■ THE REQUEST: Print these lines again exactly, covering all the records.
● ● ● ●
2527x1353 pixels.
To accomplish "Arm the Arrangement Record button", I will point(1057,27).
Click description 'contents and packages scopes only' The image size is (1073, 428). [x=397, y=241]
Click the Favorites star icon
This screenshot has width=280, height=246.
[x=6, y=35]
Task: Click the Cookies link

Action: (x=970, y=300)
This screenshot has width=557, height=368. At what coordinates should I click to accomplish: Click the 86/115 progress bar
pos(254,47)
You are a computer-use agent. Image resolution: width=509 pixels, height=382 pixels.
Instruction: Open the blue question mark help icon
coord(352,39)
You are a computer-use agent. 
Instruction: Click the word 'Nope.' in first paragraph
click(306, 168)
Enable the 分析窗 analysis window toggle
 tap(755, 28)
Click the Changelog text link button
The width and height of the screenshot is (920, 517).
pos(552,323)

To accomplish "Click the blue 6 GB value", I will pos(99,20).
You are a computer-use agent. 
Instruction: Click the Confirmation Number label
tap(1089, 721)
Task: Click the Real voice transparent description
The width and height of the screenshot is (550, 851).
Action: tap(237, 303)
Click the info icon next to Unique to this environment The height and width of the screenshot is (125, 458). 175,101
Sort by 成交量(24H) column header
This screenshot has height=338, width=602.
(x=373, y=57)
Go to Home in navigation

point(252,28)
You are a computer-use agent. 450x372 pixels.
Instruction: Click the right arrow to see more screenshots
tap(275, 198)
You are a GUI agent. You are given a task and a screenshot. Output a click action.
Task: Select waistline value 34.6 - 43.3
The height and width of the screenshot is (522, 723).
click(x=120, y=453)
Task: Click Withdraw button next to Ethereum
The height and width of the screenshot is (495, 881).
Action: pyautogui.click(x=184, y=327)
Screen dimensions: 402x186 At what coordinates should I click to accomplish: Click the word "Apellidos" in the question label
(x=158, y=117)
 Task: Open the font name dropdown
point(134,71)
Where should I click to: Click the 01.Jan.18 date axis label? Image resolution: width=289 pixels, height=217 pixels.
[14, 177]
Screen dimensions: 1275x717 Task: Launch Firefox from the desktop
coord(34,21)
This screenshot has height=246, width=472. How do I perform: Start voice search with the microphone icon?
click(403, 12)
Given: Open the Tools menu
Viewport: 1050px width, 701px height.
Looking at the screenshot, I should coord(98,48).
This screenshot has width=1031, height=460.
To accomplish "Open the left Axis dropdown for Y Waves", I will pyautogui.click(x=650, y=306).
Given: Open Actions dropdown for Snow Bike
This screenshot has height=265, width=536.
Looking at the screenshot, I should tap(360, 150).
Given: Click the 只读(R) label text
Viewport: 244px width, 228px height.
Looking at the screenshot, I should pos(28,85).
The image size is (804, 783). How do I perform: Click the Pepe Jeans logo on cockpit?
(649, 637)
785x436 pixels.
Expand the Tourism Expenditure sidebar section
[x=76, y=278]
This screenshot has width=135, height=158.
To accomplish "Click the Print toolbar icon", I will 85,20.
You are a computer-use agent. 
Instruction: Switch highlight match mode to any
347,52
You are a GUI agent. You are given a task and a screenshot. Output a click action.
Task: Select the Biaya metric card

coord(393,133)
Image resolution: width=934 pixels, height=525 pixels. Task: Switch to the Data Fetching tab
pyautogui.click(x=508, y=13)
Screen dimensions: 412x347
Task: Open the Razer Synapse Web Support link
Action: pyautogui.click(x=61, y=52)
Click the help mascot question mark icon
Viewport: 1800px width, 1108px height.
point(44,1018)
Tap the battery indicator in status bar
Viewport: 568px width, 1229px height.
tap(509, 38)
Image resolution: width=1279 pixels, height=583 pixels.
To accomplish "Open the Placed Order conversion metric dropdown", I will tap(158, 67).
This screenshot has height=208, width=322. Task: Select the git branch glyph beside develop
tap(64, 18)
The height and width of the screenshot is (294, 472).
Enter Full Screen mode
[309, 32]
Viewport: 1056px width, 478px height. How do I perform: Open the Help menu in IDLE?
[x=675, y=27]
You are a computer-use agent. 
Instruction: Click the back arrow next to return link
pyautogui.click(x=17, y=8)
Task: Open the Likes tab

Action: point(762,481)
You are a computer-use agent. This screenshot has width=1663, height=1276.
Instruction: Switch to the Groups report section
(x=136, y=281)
● ● ● ●
■ SOLUTION:
2527x1353 pixels.
To accomplish "Arm the Arrangement Record button", I will point(1057,27).
Click description 'contents and packages scopes only' The image size is (1073, 428). [x=397, y=241]
Click the Favorites star icon
This screenshot has width=280, height=246.
[x=6, y=35]
Task: Click the Cookies link

Action: (x=970, y=300)
This screenshot has width=557, height=368. At what coordinates should I click to accomplish: Click the 86/115 progress bar
pos(254,47)
You are a computer-use agent. Image resolution: width=509 pixels, height=382 pixels.
Instruction: Open the blue question mark help icon
coord(352,39)
You are a computer-use agent. 
Instruction: Click the word 'Nope.' in first paragraph
click(306, 168)
Enable the 分析窗 analysis window toggle
 tap(755, 28)
Click the Changelog text link button
The width and height of the screenshot is (920, 517).
pos(552,323)

To accomplish "Click the blue 6 GB value", I will pos(99,20).
You are a computer-use agent. 
Instruction: Click the Confirmation Number label
tap(1089, 721)
Task: Click the Real voice transparent description
The width and height of the screenshot is (550, 851).
Action: tap(237, 303)
Click the info icon next to Unique to this environment The height and width of the screenshot is (125, 458). 175,101
Sort by 成交量(24H) column header
This screenshot has height=338, width=602.
(x=373, y=57)
Go to Home in navigation

point(252,28)
You are a computer-use agent. 450x372 pixels.
Instruction: Click the right arrow to see more screenshots
tap(275, 198)
You are a GUI agent. You are given a task and a screenshot. Output a click action.
Task: Select waistline value 34.6 - 43.3
The height and width of the screenshot is (522, 723).
click(x=120, y=453)
Task: Click Withdraw button next to Ethereum
The height and width of the screenshot is (495, 881).
Action: pyautogui.click(x=184, y=327)
Screen dimensions: 402x186 At what coordinates should I click to accomplish: Click the word "Apellidos" in the question label
(x=158, y=117)
 Task: Open the font name dropdown
point(134,71)
Where should I click to: Click the 01.Jan.18 date axis label? Image resolution: width=289 pixels, height=217 pixels.
[14, 177]
Screen dimensions: 1275x717 Task: Launch Firefox from the desktop
coord(34,21)
This screenshot has height=246, width=472. How do I perform: Start voice search with the microphone icon?
click(403, 12)
Given: Open the Tools menu
Viewport: 1050px width, 701px height.
Looking at the screenshot, I should coord(98,48).
This screenshot has width=1031, height=460.
To accomplish "Open the left Axis dropdown for Y Waves", I will pyautogui.click(x=650, y=306).
Given: Open Actions dropdown for Snow Bike
This screenshot has height=265, width=536.
Looking at the screenshot, I should tap(360, 150).
Given: Click the 只读(R) label text
Viewport: 244px width, 228px height.
Looking at the screenshot, I should pos(28,85).
The image size is (804, 783). How do I perform: Click the Pepe Jeans logo on cockpit?
(649, 637)
785x436 pixels.
Expand the Tourism Expenditure sidebar section
[x=76, y=278]
This screenshot has width=135, height=158.
To accomplish "Click the Print toolbar icon", I will 85,20.
You are a computer-use agent. 
Instruction: Switch highlight match mode to any
347,52
You are a GUI agent. You are given a task and a screenshot. Output a click action.
Task: Select the Biaya metric card

coord(393,133)
Image resolution: width=934 pixels, height=525 pixels. Task: Switch to the Data Fetching tab
pyautogui.click(x=508, y=13)
Screen dimensions: 412x347
Task: Open the Razer Synapse Web Support link
Action: pyautogui.click(x=61, y=52)
Click the help mascot question mark icon
Viewport: 1800px width, 1108px height.
point(44,1018)
Tap the battery indicator in status bar
Viewport: 568px width, 1229px height.
tap(509, 38)
Image resolution: width=1279 pixels, height=583 pixels.
To accomplish "Open the Placed Order conversion metric dropdown", I will tap(158, 67).
This screenshot has height=208, width=322. Task: Select the git branch glyph beside develop
tap(64, 18)
The height and width of the screenshot is (294, 472).
Enter Full Screen mode
[309, 32]
Viewport: 1056px width, 478px height. How do I perform: Open the Help menu in IDLE?
[x=675, y=27]
You are a computer-use agent. 
Instruction: Click the back arrow next to return link
pyautogui.click(x=17, y=8)
Task: Open the Likes tab

Action: point(762,481)
You are a computer-use agent. This screenshot has width=1663, height=1276.
Instruction: Switch to the Groups report section
(x=136, y=281)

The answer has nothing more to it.